**Work item**.
All that should be output is the block of lines below from the line with "[Afficher le menu] (19, 18)" to the line with "Relooking femme (74, 2111)", both included, exactly as written.

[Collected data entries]
************
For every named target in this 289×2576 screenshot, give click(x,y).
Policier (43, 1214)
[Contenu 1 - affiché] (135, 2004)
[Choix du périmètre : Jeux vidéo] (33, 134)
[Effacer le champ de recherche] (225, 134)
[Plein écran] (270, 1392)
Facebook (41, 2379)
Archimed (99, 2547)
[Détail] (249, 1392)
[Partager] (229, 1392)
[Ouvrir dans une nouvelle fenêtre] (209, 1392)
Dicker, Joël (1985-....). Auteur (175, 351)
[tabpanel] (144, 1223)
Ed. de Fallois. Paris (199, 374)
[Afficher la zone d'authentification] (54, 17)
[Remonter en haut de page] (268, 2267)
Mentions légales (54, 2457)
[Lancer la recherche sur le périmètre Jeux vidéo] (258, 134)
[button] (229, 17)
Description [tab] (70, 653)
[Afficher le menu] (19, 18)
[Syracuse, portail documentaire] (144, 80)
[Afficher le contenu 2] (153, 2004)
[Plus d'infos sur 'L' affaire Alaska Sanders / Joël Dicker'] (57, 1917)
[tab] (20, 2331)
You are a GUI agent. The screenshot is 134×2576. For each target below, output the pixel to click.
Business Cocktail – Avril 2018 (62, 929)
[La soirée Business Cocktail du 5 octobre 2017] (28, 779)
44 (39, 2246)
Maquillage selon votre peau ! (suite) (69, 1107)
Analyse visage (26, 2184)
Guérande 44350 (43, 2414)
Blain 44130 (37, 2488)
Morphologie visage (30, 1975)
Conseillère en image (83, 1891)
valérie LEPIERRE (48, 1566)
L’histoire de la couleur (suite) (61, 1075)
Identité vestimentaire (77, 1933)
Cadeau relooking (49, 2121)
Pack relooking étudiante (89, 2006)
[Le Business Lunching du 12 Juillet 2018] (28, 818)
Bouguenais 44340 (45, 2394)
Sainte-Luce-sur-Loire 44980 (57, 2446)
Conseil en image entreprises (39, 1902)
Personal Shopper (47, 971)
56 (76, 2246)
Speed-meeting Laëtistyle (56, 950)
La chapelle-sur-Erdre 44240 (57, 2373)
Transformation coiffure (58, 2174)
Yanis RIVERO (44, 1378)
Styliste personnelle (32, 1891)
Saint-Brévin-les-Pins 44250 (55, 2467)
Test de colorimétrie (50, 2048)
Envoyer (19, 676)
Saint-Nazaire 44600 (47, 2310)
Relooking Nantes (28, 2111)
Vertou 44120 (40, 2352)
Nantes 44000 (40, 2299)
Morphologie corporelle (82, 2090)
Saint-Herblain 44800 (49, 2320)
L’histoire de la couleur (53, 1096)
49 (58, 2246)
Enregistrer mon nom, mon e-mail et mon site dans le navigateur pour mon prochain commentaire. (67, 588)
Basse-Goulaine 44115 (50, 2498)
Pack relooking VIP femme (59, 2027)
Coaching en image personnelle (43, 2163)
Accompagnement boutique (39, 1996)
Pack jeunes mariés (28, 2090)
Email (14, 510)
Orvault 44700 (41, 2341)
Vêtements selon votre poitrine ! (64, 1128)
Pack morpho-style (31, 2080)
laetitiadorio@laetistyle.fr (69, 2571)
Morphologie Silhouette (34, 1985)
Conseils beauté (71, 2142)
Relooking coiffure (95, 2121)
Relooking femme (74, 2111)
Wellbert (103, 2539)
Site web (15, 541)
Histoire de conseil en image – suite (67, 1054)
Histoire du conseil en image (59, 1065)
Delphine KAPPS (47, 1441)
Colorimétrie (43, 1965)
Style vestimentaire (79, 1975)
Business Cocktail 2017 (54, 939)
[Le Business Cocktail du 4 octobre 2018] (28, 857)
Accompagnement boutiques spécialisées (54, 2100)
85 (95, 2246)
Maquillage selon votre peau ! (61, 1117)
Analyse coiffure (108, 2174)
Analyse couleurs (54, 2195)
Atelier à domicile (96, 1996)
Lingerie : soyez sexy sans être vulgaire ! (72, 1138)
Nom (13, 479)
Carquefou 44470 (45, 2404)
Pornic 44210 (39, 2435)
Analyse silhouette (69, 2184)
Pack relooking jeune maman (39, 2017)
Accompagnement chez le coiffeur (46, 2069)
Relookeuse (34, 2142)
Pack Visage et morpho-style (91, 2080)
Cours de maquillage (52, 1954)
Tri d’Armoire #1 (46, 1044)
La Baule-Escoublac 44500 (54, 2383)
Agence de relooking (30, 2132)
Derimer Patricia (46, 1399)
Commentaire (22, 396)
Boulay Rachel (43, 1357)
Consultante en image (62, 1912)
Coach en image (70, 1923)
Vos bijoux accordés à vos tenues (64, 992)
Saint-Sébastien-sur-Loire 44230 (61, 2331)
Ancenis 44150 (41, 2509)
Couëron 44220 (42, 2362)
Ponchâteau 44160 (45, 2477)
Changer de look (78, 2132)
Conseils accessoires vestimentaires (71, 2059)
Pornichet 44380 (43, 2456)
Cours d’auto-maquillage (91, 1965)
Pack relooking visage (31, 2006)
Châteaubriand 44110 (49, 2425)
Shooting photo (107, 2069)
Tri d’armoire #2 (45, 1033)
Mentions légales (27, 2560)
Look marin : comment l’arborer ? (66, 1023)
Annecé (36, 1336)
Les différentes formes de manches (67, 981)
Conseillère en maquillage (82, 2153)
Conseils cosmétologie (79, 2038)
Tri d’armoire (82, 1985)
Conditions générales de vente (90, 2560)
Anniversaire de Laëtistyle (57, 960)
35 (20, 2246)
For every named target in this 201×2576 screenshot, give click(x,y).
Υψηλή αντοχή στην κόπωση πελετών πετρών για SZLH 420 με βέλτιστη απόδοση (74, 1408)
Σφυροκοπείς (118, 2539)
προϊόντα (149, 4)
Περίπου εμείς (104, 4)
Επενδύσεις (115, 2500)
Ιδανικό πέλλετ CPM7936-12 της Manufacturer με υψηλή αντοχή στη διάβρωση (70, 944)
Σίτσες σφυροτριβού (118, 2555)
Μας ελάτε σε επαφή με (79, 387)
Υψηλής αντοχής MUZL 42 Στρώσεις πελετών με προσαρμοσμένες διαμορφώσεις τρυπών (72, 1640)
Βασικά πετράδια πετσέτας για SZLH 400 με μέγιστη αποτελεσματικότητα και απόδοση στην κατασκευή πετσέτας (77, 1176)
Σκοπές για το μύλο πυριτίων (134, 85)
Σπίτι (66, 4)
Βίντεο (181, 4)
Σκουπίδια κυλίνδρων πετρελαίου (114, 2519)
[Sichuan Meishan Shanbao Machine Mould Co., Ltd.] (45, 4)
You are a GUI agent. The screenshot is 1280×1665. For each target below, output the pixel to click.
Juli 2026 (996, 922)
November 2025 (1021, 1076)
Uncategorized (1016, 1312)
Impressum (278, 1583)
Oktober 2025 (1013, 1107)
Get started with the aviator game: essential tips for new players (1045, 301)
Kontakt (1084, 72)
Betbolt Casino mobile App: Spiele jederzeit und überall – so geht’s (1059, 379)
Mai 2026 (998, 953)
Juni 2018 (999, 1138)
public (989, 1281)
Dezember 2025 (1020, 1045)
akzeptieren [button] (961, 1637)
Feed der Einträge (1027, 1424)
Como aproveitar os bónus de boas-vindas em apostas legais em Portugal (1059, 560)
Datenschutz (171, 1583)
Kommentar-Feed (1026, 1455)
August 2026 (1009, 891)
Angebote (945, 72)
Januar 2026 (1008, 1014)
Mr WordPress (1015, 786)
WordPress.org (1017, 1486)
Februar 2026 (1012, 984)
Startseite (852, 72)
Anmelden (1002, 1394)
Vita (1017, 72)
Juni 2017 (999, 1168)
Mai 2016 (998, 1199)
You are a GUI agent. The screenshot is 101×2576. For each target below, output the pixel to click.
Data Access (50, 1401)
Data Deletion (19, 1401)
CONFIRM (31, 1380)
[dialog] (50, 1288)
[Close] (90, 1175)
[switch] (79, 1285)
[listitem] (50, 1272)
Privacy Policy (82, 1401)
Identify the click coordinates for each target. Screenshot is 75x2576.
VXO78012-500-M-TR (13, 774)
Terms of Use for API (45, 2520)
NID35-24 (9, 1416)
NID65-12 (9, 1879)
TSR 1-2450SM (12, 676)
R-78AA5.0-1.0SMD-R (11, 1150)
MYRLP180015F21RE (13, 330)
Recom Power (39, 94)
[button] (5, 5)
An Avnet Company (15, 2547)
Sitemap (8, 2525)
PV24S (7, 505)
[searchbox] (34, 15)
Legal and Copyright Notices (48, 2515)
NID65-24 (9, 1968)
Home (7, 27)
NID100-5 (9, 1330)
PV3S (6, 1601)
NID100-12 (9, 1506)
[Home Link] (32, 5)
************
**Completed exercise**.
[Afficher le menu] (19, 18)
[Syracuse, portail documentaire] (144, 80)
[Afficher le contenu 2] (153, 2004)
[Plus d'infos sur 'L' affaire Alaska Sanders / Joël Dicker'] (57, 1917)
[tab] (20, 2331)
You are a GUI agent. The screenshot is 134×2576. For each target below, output the pixel to click.
Business Cocktail – Avril 2018 (62, 929)
[La soirée Business Cocktail du 5 octobre 2017] (28, 779)
44 (39, 2246)
Maquillage selon votre peau ! (suite) (69, 1107)
Analyse visage (26, 2184)
Guérande 44350 (43, 2414)
Blain 44130 (37, 2488)
Morphologie visage (30, 1975)
Conseillère en image (83, 1891)
valérie LEPIERRE (48, 1566)
L’histoire de la couleur (suite) (61, 1075)
Identité vestimentaire (77, 1933)
Cadeau relooking (49, 2121)
Pack relooking étudiante (89, 2006)
[Le Business Lunching du 12 Juillet 2018] (28, 818)
Bouguenais 44340 (45, 2394)
Sainte-Luce-sur-Loire 44980 (57, 2446)
Conseil en image entreprises (39, 1902)
Personal Shopper (47, 971)
56 (76, 2246)
Speed-meeting Laëtistyle (56, 950)
La chapelle-sur-Erdre 44240 (57, 2373)
Transformation coiffure (58, 2174)
Yanis RIVERO (44, 1378)
Styliste personnelle (32, 1891)
Saint-Brévin-les-Pins 44250 (55, 2467)
Test de colorimétrie (50, 2048)
Envoyer (19, 676)
Saint-Nazaire 44600 (47, 2310)
Relooking Nantes (28, 2111)
Vertou 44120 (40, 2352)
Nantes 44000 (40, 2299)
Morphologie corporelle (82, 2090)
Saint-Herblain 44800 (49, 2320)
L’histoire de la couleur (53, 1096)
49 (58, 2246)
Enregistrer mon nom, mon e-mail et mon site dans le navigateur pour mon prochain commentaire. (67, 588)
Basse-Goulaine 44115 (50, 2498)
Pack relooking VIP femme (59, 2027)
Coaching en image personnelle (43, 2163)
Accompagnement boutique (39, 1996)
Pack jeunes mariés (28, 2090)
Email (14, 510)
Orvault 44700 (41, 2341)
Vêtements selon votre poitrine ! (64, 1128)
Pack morpho-style (31, 2080)
laetitiadorio@laetistyle.fr (69, 2571)
Morphologie Silhouette (34, 1985)
Conseils beauté (71, 2142)
Relooking coiffure (95, 2121)
Relooking femme (74, 2111)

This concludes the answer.